Data for this task >>
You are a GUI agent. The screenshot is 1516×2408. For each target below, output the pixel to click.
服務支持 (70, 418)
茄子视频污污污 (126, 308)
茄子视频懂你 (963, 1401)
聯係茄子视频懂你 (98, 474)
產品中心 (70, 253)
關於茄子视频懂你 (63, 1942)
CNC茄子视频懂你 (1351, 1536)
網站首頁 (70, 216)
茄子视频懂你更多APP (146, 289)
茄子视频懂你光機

What the task asks >> The answer should be an exact reproduction of all the entries.

Exercise response >>
You are a GUI agent. The screenshot is 1516×2408. For each target below, output the pixel to click.
服務支持 (70, 418)
茄子视频污污污 (126, 308)
茄子视频懂你 (963, 1401)
聯係茄子视频懂你 (98, 474)
產品中心 (70, 253)
關於茄子视频懂你 (63, 1942)
CNC茄子视频懂你 (1351, 1536)
網站首頁 (70, 216)
茄子视频懂你更多APP (146, 289)
茄子视频懂你光機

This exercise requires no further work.